The brainers

Harry Bernas – Physicist

Harry Bernas is a physicist specialising in nanoscience and irradiated materials. He is a former director of the Centre de sciences nucléaires et de sciences de la matière (CNRS-Université Paris-Saclay). He is interested in the relationship between science, technology and society. On the history of nuclear power, he has published L’Île au bonheur (Le Pommier, 2022) and, on the subject of this conference, Les merveilleux nuages (Seuil, 2023).

This brainer takes part in round-table discussions, offers improvisation sessions and the following solo talks:

Where is nuclear France heading?

First and foremost, it is the social and economic structure that determines how energy is used. Yet societies will undergo profound change over the next three decades as a result of changes in the climate and in living organisms. Will the announced "new nuclear" project in France help society to adapt to these changes in a sustainable way by 2050? This should be the subject of an informed and democratic public debate. We propose a brief review of the history and industrial, economic and social feasibility of nuclear power in the face of the urgent challenges posed by global change.

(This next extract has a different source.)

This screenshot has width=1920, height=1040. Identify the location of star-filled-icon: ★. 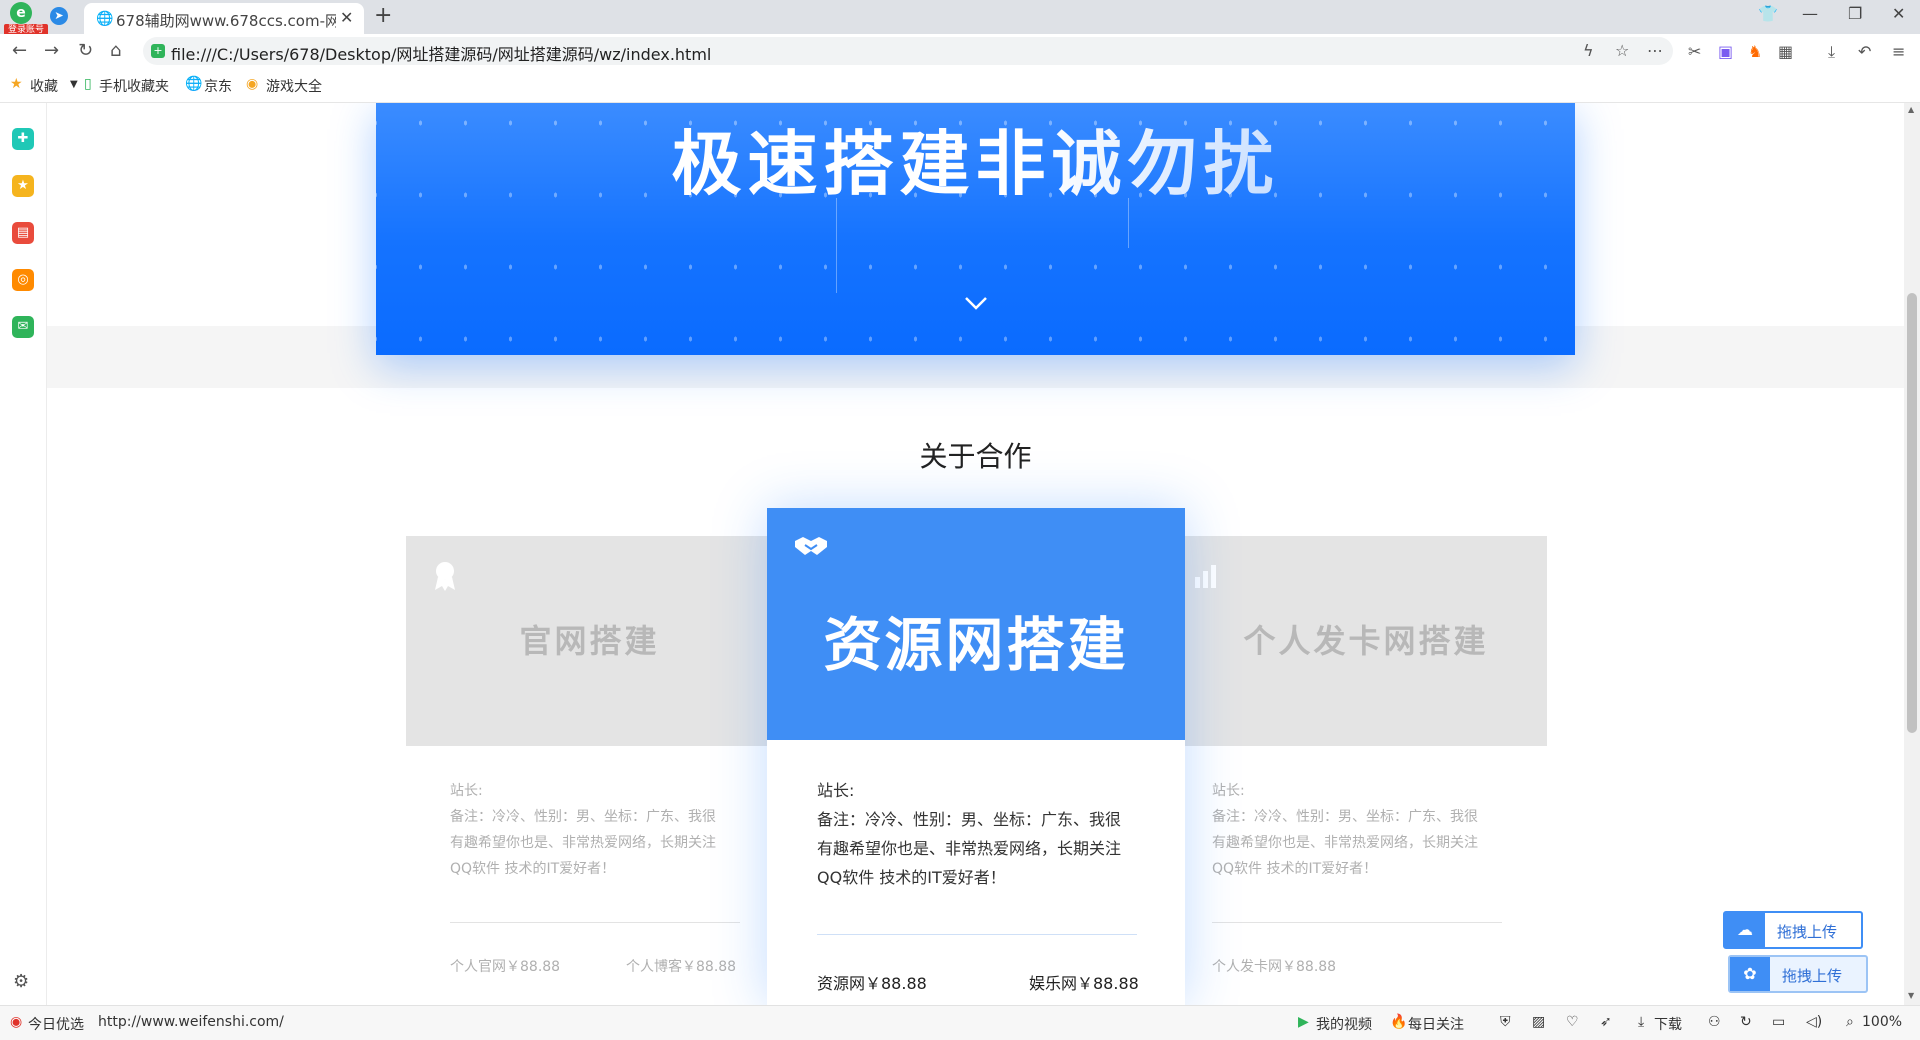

Happiness Island: Men, atoms and wilful blindness

The Bronx, 1945. On a muggy August afternoon, a boy whose family had fled Nazism listens to the radio. The voice of President Truman appears: a single "atomic" bomb has leveled Hiroshima. "The greatest success of organized science in history. From this event, the little boy will remember in particular the photo of an absence: a man removed from his shadow by the blast. As an adult, the boy would become a physicist: a former laboratory director at the CNRS, Harry Bernas is today a recognized scientist in the field of nanoscience, and his story has never ceased to intersect with that of nuclear science. Until Fukushima. The result of a nuclear program that concealed the documented risks of a tsunami, the tragedy of 2011 revealed mankind's wilful blindness to the consequences of their technical and social choices. In this captivating account, which interweaves personal memories and scientific reflections, Harry Bernas attempts to understand the origins of this deliberate blindness. Lucidly, but without fatalism, he reveals how, from the Manhattan Project to GEN-IV reactors and Eisenhower's "Atoms for Peace" policy, the very purpose of science has been insensitively altered, from knowing the world to being permeable to power. Or how Newton and Einstein have been supplanted by Jeff Bezos and Elon Musk.